De acordo com a edição russa da Newsweek, cerca de metade dos deputados da Duma possui pós-graduações. Os restantes são activamente perseguidos por produtores de teses com espírito empreendedor, que tentam vender os seus serviços por 25.000 dólares o canudo.
Entre os deputados com pós-graduações, temos o líder do partido liberal democrático, Vladimir Zhirinovsky. Em 1998, aos 52 anos, recebeu o seu grau de doutor em filosofia pela Universidade de Moscovo, com a tese "O Passado, o Presente e o Futuro da nação Russa", curiosamente enquanto servia como deputado, e passando totalmente por cima do grau de candidato. O líder do partido comunista, Gennady Zyuganov, obteve o seu grau de doutor em filosofia em 1995, com 51 anos, ao mesmo tempo que exercia as funções de deputado. De entre os ministros do governo, poderá constituir uma surpresa saber que Sergei Shoigu tem um grau de candidato em economia, atribuído em 1996, aos 41 anos, obtido enquanto exercia as funções de ministro para as situações de emergência.

Têm surgido questões sobre o grau de candidato em ciências de Vladimir Putin, atribuído em Junho de 1997 pelo Instituto das Minas de São Petersburgo, enquanto o mesmo exercia em Moscovo as funções de adjunto do chefe da administração presidencial durante o mandato de Yeltsin. Em 2006, Clifford Gaddy, membro sénior da Brookings Institution, comparou a tese de Putin com um estudo de gestão publicado por dois professores da Universidade de Pittsburgh, tendo chegado à conclusão de que 16 páginas do trabalho daquele, incluindo tabelas, eram exactamente idênticas às desse mesmo estudo, apenas com uma ou outra pequena modificação. Putin nunca comentou as descobertas de Gaddy.

Instruções das tarefas:
**1.** Reescreva de forma mais breve o parágrafo do excerto que começa por "Têm surgido questões", mantendo os seus factos principais.
**2.** Reproduza do excerto, sem qualquer alteração, todo o trecho que vai desde "Entre os deputados" até "situações de emergência.".

Dados fornecidos:
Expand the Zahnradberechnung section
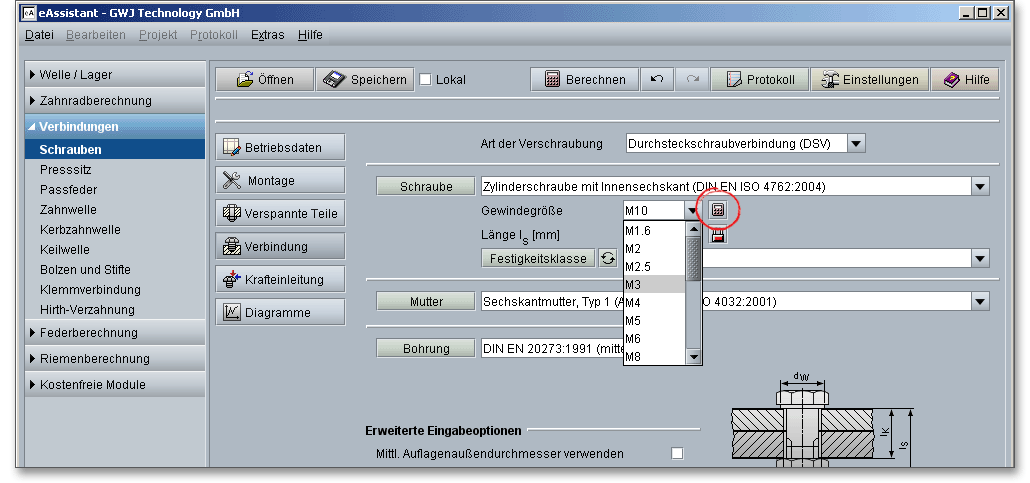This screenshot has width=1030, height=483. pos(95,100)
==
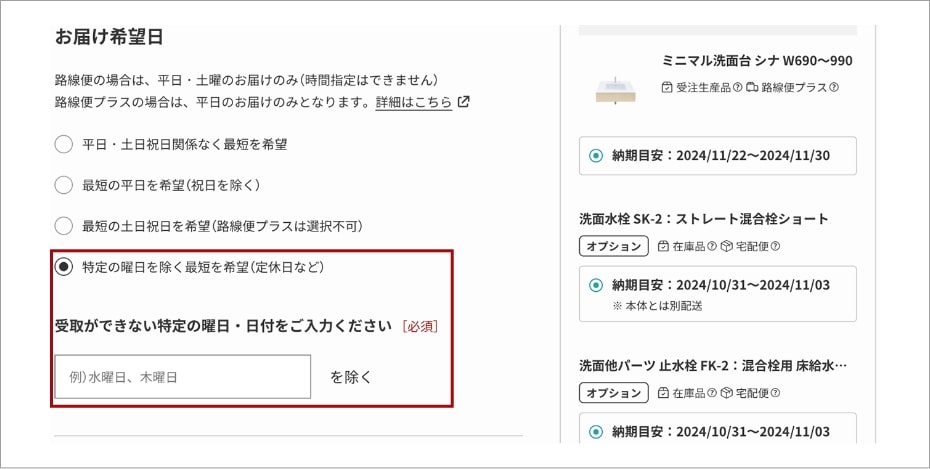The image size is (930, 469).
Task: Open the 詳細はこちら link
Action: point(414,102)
---
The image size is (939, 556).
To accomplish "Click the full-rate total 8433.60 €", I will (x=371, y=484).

Respostas esperadas:
**1.** Surgiram dúvidas sobre o grau de candidato em ciências de Vladimir Putin. O grau foi atribuído em junho de 1997 pelo Instituto das Minas de São Petersburgo, quando Putin era, em Moscovo, adjunto do chefe da administração presidencial no mandato de Yeltsin. Em 2006, Clifford Gaddy, da Brookings Institution, concluiu que 16 páginas da tese, incluindo tabelas, eram idênticas a um estudo de gestão de dois professores da Universidade de Pittsburgh, salvo pequenas modificações. Putin nunca comentou estas descobertas.

**2.**
Entre os deputados com pós-graduações, temos o líder do partido liberal democrático, Vladimir Zhirinovsky. Em 1998, aos 52 anos, recebeu o seu grau de doutor em filosofia pela Universidade de Moscovo, com a tese "O Passado, o Presente e o Futuro da nação Russa", curiosamente enquanto servia como deputado, e passando totalmente por cima do grau de candidato. O líder do partido comunista, Gennady Zyuganov, obteve o seu grau de doutor em filosofia em 1995, com 51 anos, ao mesmo tempo que exercia as funções de deputado. De entre os ministros do governo, poderá constituir uma surpresa saber que Sergei Shoigu tem um grau de candidato em economia, atribuído em 1996, aos 41 anos, obtido enquanto exercia as funções de ministro para as situações de emergência.